Historic church in New York, United States

Indian Castle Church is a historic mission church at Indian Castle in Herkimer County, New York. The church is located on NYS Route 5S near present-day Danube. It is a one-story, rectangular wood-frame structure, clad in clapboard with a gable roof and steeple. To the rear of the church is a burial ground containing the remains of both Mohawks and Europeans.

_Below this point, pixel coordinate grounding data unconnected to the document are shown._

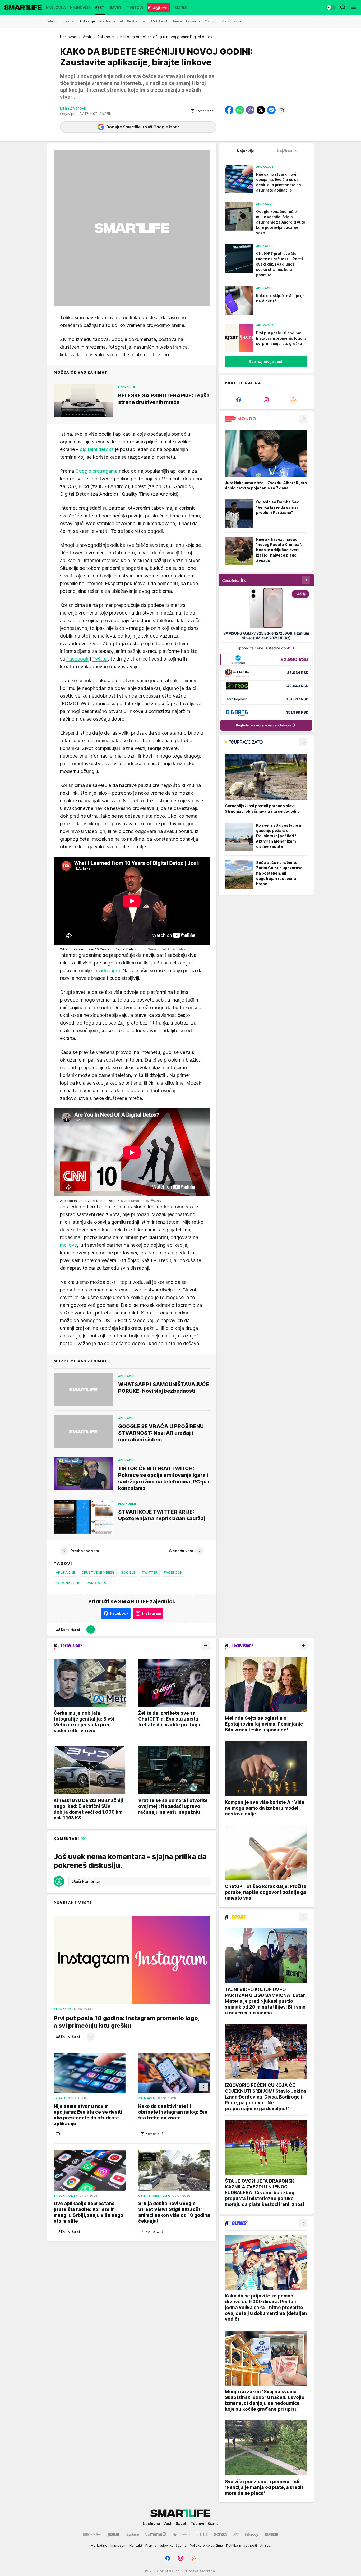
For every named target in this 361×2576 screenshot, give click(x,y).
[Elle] (202, 2534)
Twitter (100, 659)
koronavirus (68, 1583)
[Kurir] (113, 2534)
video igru (109, 970)
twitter (150, 1572)
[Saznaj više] (303, 419)
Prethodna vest (85, 1551)
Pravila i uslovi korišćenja (166, 2545)
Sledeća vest (181, 1551)
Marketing (99, 2545)
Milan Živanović (73, 108)
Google (128, 1572)
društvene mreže (98, 1572)
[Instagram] (266, 399)
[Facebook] (238, 399)
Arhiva (265, 2545)
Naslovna (68, 36)
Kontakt (135, 2545)
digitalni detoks (97, 449)
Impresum (118, 2545)
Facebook (77, 659)
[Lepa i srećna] (132, 2534)
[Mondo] (92, 2534)
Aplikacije (105, 36)
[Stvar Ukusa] (181, 2534)
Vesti (86, 36)
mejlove (68, 1245)
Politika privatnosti (241, 2545)
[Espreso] (271, 2534)
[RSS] (293, 399)
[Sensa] (220, 2534)
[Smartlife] (23, 7)
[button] (202, 111)
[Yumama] (155, 2534)
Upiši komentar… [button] (88, 1881)
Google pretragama (96, 471)
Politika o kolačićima (206, 2545)
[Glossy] (251, 2534)
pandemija (96, 1583)
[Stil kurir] (236, 2534)
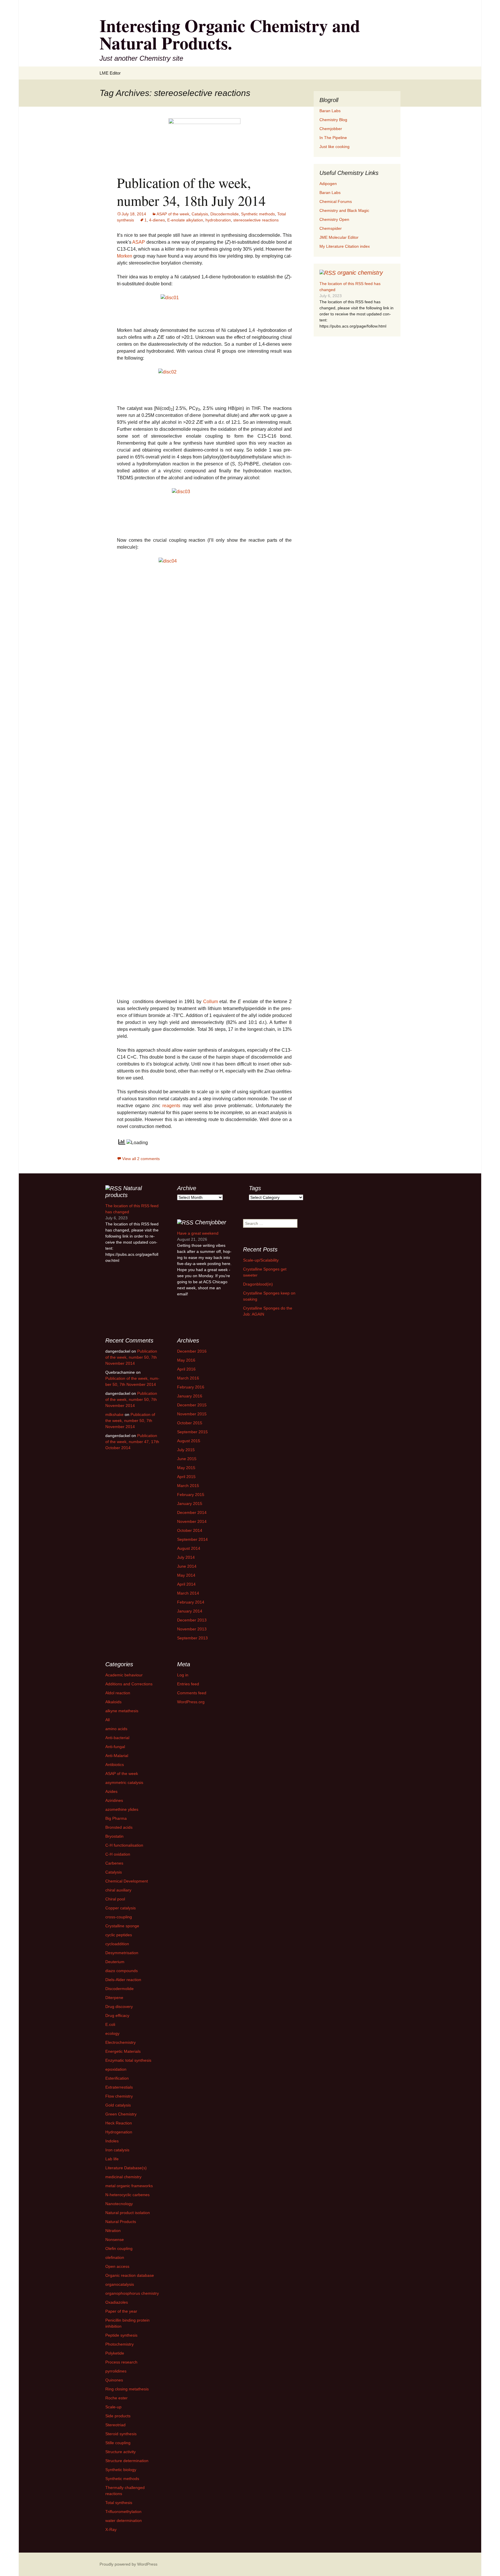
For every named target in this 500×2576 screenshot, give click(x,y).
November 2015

It was erected in 1769 by Sir William Johnson, British Superintendent of Indian Affairs, as an Indian mission church for the Mohawk nation. They were the easternmost of the Five Nations of the Iroquois League, who occupied most of New York west of the Hudson River.

==Background==
The land was donated by siblings Joseph and Molly Brant, two prominent Mohawk in their village of Canajoharie, located on the south side of the Mohawk River. Construction was done under the direction and at the expense of Sir William Johnson, Superintendent of Indian Affairs. Molly Brant was a longtime companion and common-law wife of Johnson. Her brother Joseph Brant became a prominent Mohawk military leader, allied with the British, during the American Revolutionary War and later led the Mohawk after their migration to Canada.

The church is located within what is now designated as the Mohawk Upper Castle Historic District, a National Historic Landmark. It is the only colonial Indian missionary church surviving in New York State. The church was listed on the National Register of Historic Places in 1971.